Qu’est-ce qui peut influencer une décision d’achat ? Peut-être une publicité, une documentation bien faite ou un article de presse. Peut-être aussi le conseil d’un proche, voire le témoignage d’un autre acheteur ou d’un expert. Bref, des contenus ou des avis (supposés) pertinents. À la croisée de ces deux axes, les influenceurs s’affirment comme les acteurs d’un nouveau marketing dit « d’influence ».
Très tôt, les marques ont appris à associer leur image à celle de célébrités qui pouvaient leur servir d’intermédiaires auprès du public : Eddy Merckx vantant un anorak ou Johnny Hallyday une limonade, dans des publicités des années 70…
Encore mieux si la personnalité en question est reconnue pour son expertise du produit concerné. C’est par exemple le chef étoilé Paul Bocuse posant pour les cuisinières Rosières : on peut lui faire confiance pour choisir du bon matériel !
Kim Kardashian n’a donc rien inventé : monétiser sa célébrité n’a rien de neuf.
Une audience qualifiée
Ce qui différencie les influenceurs, c’est d’abord le canal des réseaux sociaux, qui postule un rapport plus direct au public des « followers ». Un public parfois très large pour les grands influenceurs, mais qui peut aussi être très restreint et ciblé : des segments qui peuvent intéresser spécifiquement certains annonceurs (une communauté de fans de bricolage, par exemple) : on parle alors de « micro-influenceurs ».
Création de contenus
C’est ensuite la création de contenus : Eddy ou Johnny n’auraient jamais songé à concevoir eux-mêmes des publicités pour Salik ou Gini. À l’inverse, un influenceur digne de ce nom ne va pas se contenter de reprendre le contenu de la marque : il va créer son propre post, sa propre vidéo pour en parler à sa manière. C’est aussi ce qui fait son expertise.
Une image à défendre
Enfin, l’influenceur prétend aussi à une certaine distanciation : pour être crédible auprès de son public, il doit veiller à ne pas verser dans une promotion « aveugle » de n’importe quel produit – certains parleront d’éthique. Pour reprendre l’exemple précédent, l’influenceur qui s’est bâti une réputation d’expert du bricolage risquerait de ruiner son image en vantant un outil bas de gamme, fragile ou peu performant.

_Données_
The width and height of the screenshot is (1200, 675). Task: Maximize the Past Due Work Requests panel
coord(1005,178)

...

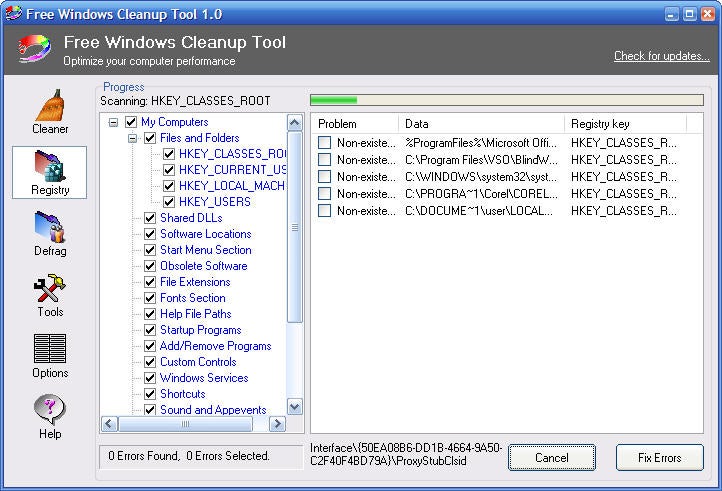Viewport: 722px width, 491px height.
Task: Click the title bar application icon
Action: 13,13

--

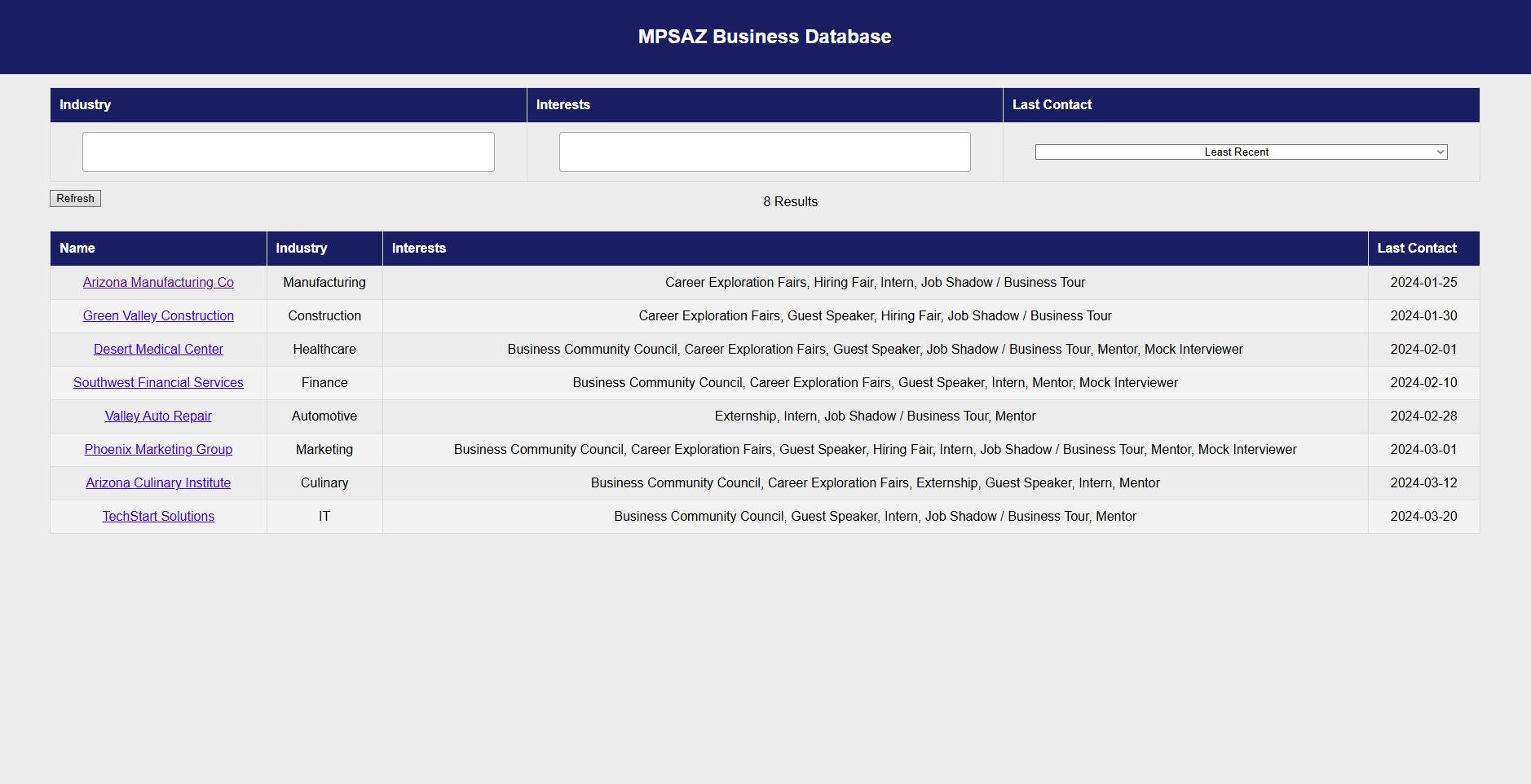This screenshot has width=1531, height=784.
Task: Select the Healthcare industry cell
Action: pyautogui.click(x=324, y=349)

_Volets de l'exercice_
1/ Relevez toutes les célébrités nommées dans le texte sur le marketing d'influence.
2/ Poursuivez, s'il vous plaît, le texte sur le marketing d'influence à partir de sa dernière phrase.

_Résultats par consigne_
1/ Eddy Merckx, Johnny Hallyday, Paul Bocuse, Kim Kardashian

2/
L’influenceur s’inscrit cependant bien dans une relation transactionnelle avec un client, où la promotion de la marque ne se fait pas sans contrepartie, qu’elle soit sonnante et trébuchante ou qu’elle prenne la forme d’avantages (des outils de bricolage offerts, par exemple). Il ne faut donc pas s’attendre à ce que l’influenceur soit neutre et objectif.
Toucher d’autres publics
Ce qui a commencé comme un passe-temps pour beaucoup est devenu un métier pour certains. À la fois personnalités du web, experts dans leurs domaines et créateurs de contenus, les influenceurs peuvent-ils vous être utiles à vous promouvoir ?
« Oui », répond Vincent De Coster, expert en marketing retail. « On constate aujourd’hui que les schémas classiques des stratégies marketing sont en train d’atteindre leurs limites. On a besoin d’autres relais et celui-là semble intéressant. Les influenceurs touchent des publics qu’on n’atteint plus, ou qu’on n’a peut-être jamais atteint via les mass médias. Je pense aux préados, adolescents, jeunes adultes, qui ne regardent plus ou très peu la télévision. Certaines audiences ne sont plus présentes sur les canaux classiques, il faut les joindre par d’autres voies. Les influenceurs en font partie. »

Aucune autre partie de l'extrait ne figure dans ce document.